• _Your objective_: Nothing in the entries may change when they are transcribed.

• _Given data_:
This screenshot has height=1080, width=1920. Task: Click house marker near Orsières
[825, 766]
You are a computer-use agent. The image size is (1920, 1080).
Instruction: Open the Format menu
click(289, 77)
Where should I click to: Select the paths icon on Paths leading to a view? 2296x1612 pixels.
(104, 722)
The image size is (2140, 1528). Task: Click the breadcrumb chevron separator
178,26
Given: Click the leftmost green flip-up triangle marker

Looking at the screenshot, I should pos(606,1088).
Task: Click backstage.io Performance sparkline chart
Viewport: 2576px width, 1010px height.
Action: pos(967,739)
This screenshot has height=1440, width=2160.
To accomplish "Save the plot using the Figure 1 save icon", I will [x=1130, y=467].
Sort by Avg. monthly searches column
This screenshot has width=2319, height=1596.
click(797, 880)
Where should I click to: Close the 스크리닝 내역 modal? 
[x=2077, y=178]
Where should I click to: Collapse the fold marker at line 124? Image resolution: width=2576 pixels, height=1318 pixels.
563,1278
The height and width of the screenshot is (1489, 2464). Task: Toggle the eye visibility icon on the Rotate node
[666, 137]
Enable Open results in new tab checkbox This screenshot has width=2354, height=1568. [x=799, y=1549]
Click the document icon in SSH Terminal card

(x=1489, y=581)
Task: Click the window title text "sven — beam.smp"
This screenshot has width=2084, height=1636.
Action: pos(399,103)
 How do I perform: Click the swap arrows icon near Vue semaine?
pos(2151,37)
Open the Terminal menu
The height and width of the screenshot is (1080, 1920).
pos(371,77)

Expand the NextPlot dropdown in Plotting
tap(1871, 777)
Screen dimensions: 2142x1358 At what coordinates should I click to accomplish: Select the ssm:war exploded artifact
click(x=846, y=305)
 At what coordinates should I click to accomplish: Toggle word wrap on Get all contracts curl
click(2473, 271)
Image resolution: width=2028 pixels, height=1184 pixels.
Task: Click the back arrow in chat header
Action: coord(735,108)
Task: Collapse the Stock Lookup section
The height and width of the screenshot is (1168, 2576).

• _Exercise output_:
This screenshot has height=1080, width=1920. Task: Click house marker near Orsières
[825, 766]
You are a computer-use agent. The image size is (1920, 1080).
Instruction: Open the Format menu
click(289, 77)
Where should I click to: Select the paths icon on Paths leading to a view? 2296x1612 pixels.
(104, 722)
The image size is (2140, 1528). Task: Click the breadcrumb chevron separator
178,26
Given: Click the leftmost green flip-up triangle marker

Looking at the screenshot, I should pos(606,1088).
Task: Click backstage.io Performance sparkline chart
Viewport: 2576px width, 1010px height.
Action: pos(967,739)
This screenshot has height=1440, width=2160.
To accomplish "Save the plot using the Figure 1 save icon", I will [x=1130, y=467].
Sort by Avg. monthly searches column
This screenshot has width=2319, height=1596.
click(797, 880)
Where should I click to: Close the 스크리닝 내역 modal? 
[x=2077, y=178]
Where should I click to: Collapse the fold marker at line 124? Image resolution: width=2576 pixels, height=1318 pixels.
563,1278
The height and width of the screenshot is (1489, 2464). Task: Toggle the eye visibility icon on the Rotate node
[666, 137]
Enable Open results in new tab checkbox This screenshot has width=2354, height=1568. [x=799, y=1549]
Click the document icon in SSH Terminal card

(x=1489, y=581)
Task: Click the window title text "sven — beam.smp"
This screenshot has width=2084, height=1636.
Action: pos(399,103)
 How do I perform: Click the swap arrows icon near Vue semaine?
pos(2151,37)
Open the Terminal menu
The height and width of the screenshot is (1080, 1920).
pos(371,77)

Expand the NextPlot dropdown in Plotting
tap(1871, 777)
Screen dimensions: 2142x1358 At what coordinates should I click to accomplish: Select the ssm:war exploded artifact
click(x=846, y=305)
 At what coordinates should I click to accomplish: Toggle word wrap on Get all contracts curl
click(2473, 271)
Image resolution: width=2028 pixels, height=1184 pixels.
Task: Click the back arrow in chat header
Action: coord(735,108)
Task: Collapse the Stock Lookup section
The height and width of the screenshot is (1168, 2576).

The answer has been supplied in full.